**Your task**
Copy, in full, each line of the material that holds the word "Given".
- Opening Delimiter -
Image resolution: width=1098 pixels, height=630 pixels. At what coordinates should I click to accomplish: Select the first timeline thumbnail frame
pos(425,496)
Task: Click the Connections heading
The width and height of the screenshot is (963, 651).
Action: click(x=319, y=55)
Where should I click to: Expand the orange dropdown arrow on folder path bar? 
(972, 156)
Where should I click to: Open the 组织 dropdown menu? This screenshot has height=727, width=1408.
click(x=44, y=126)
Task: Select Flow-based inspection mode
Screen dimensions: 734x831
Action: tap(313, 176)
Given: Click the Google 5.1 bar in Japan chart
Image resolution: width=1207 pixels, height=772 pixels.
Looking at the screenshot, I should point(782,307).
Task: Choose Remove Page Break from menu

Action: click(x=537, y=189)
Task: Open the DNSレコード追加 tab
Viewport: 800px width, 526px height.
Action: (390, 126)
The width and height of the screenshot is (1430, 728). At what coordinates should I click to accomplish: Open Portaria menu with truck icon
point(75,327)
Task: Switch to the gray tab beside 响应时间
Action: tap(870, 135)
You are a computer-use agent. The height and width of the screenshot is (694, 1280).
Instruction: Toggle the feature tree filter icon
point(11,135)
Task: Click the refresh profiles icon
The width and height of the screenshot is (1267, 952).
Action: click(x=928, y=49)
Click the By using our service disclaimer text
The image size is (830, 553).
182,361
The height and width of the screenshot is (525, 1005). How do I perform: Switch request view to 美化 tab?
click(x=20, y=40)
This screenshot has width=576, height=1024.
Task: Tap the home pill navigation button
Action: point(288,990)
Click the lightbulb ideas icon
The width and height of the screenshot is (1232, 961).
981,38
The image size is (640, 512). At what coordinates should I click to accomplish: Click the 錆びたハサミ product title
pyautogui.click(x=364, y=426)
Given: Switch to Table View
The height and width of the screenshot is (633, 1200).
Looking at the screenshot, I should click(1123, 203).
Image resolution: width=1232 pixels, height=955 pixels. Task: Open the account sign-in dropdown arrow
- Closing Delimiter -
**Expected answer**
Given: Click the Google 5.1 bar in Japan chart
Given: Switch to Table View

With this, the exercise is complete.